● **RECORDS TO PROCESS**:

[START]

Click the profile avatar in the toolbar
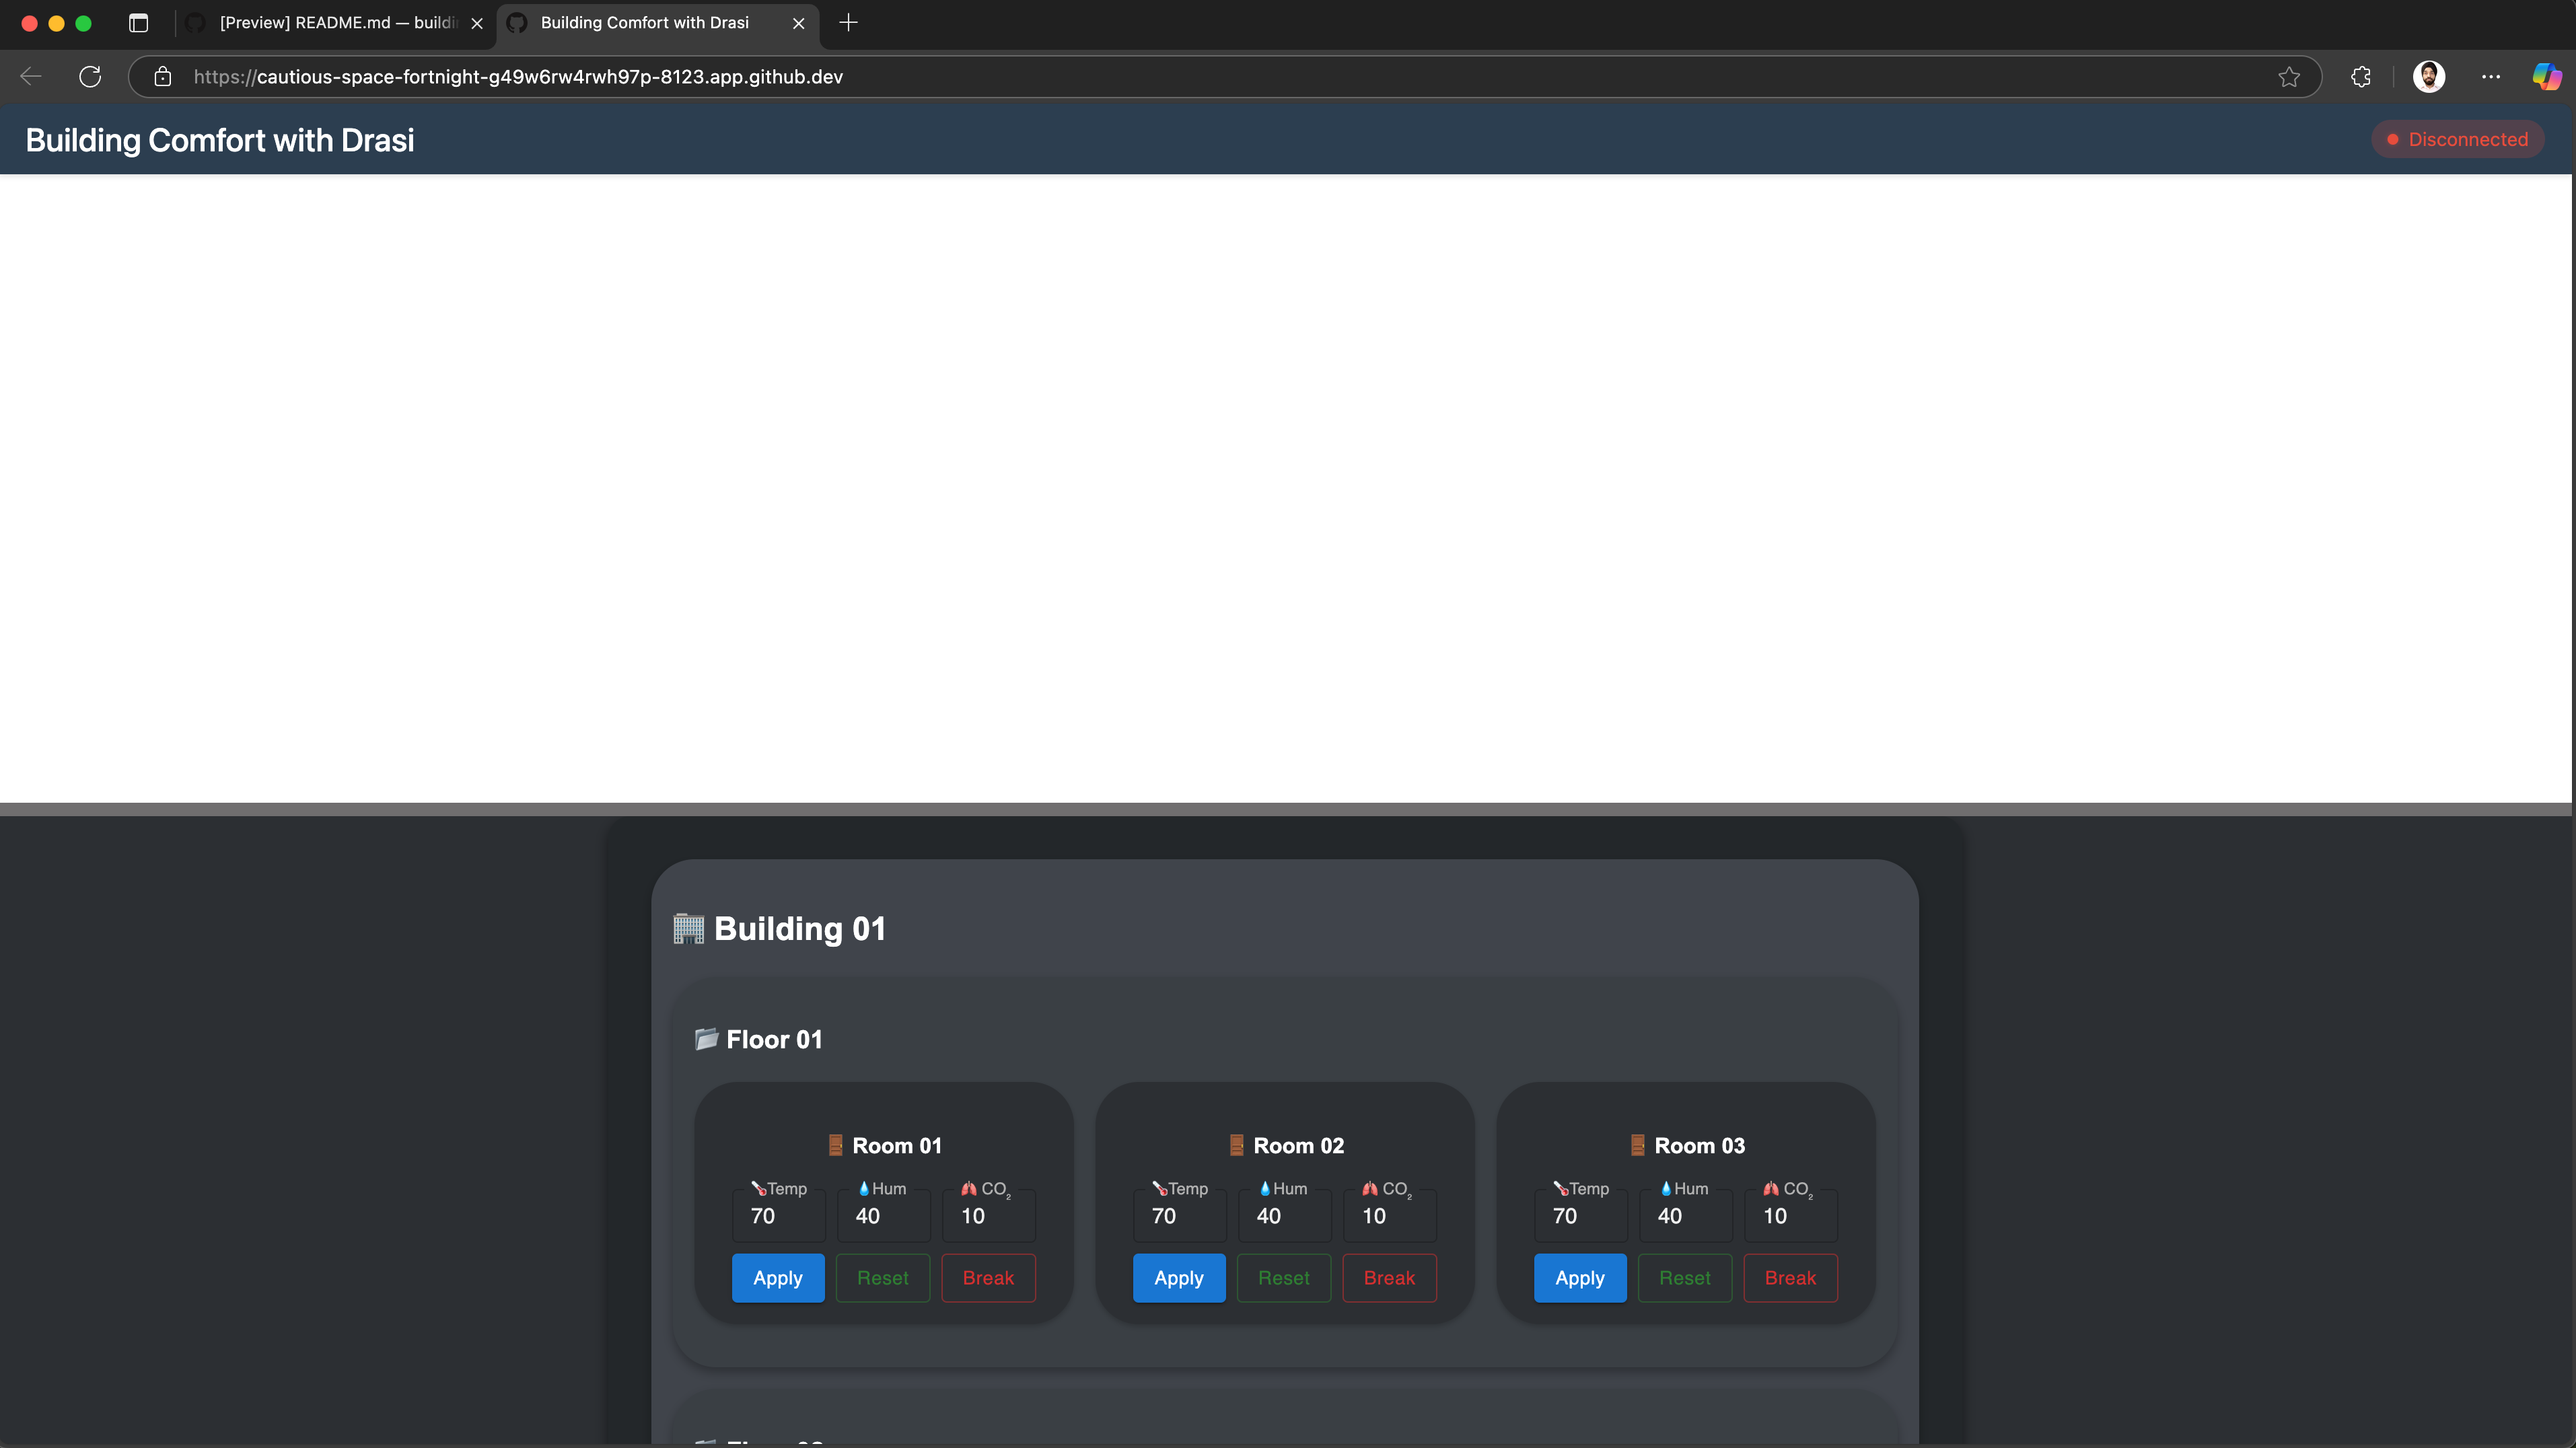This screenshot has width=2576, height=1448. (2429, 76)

[END]
[START]

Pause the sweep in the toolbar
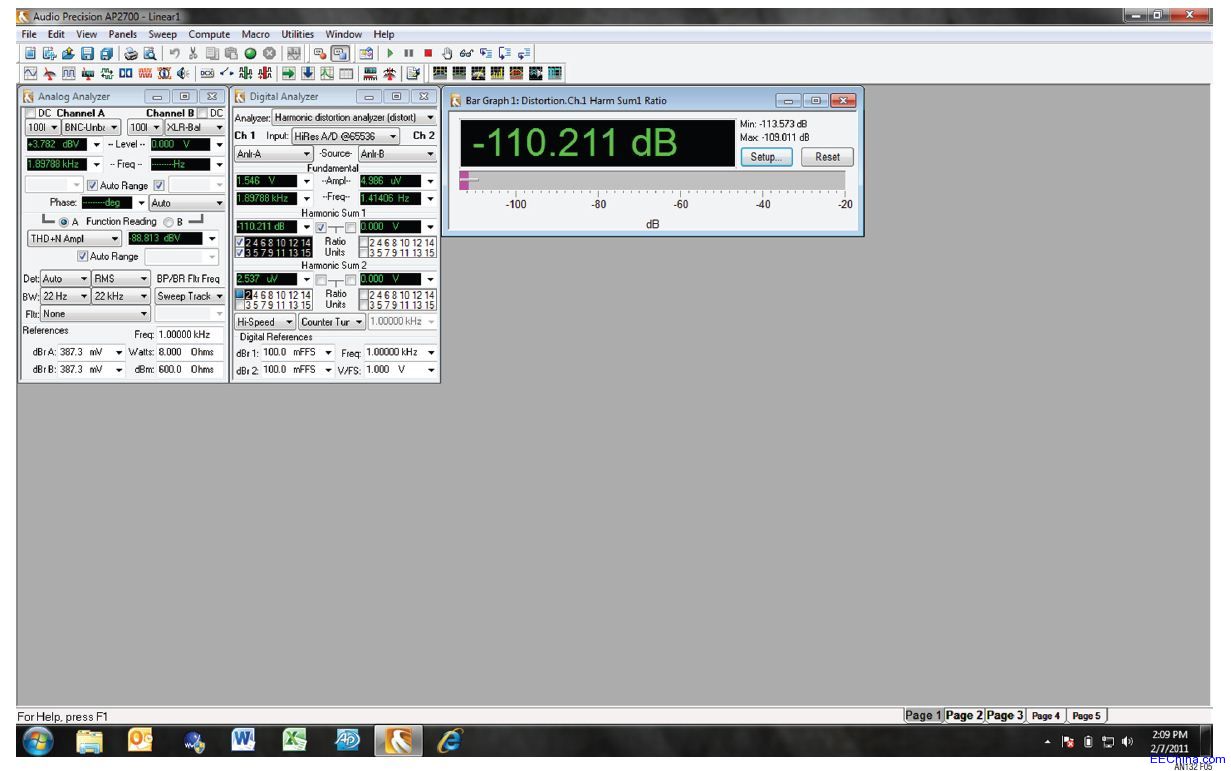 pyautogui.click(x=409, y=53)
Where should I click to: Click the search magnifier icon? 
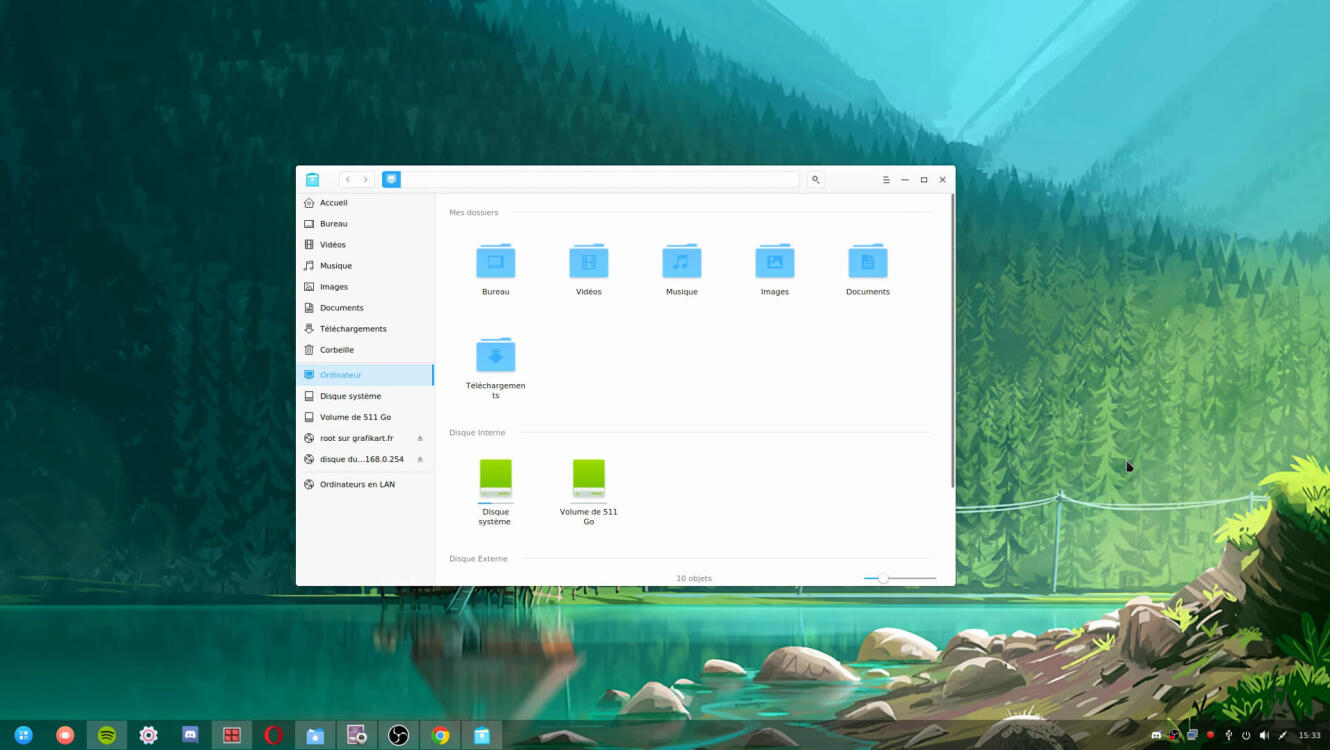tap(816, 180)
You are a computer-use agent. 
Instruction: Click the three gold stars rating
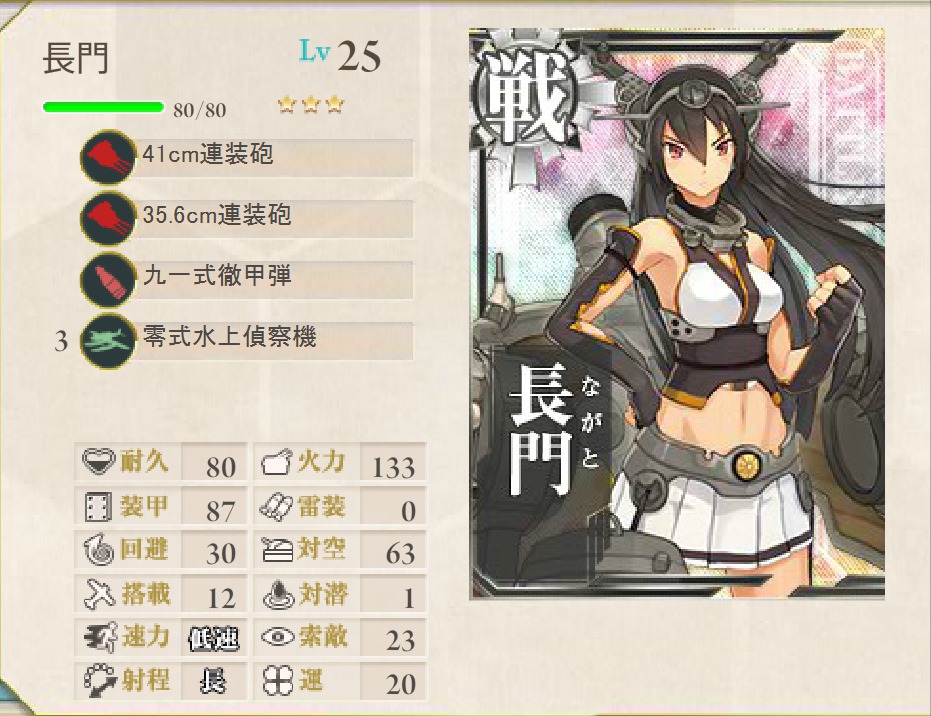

[END]
[START]

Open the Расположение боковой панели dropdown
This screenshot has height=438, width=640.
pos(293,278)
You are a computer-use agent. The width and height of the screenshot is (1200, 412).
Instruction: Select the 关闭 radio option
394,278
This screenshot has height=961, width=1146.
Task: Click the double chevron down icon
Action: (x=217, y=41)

[END]

● **GOAL**: In the part that opens with the line containing "Open the Расположение боковой панели dropdown" and closes with the line containing "Action: (x=217, y=41)", swap "radio option" for "radio button" and give those lines again with nothing else changed.

● **ANSWER TO THE EXERCISE**:
Open the Расположение боковой панели dropdown
This screenshot has height=438, width=640.
pos(293,278)
You are a computer-use agent. The width and height of the screenshot is (1200, 412).
Instruction: Select the 关闭 radio button
394,278
This screenshot has height=961, width=1146.
Task: Click the double chevron down icon
Action: (x=217, y=41)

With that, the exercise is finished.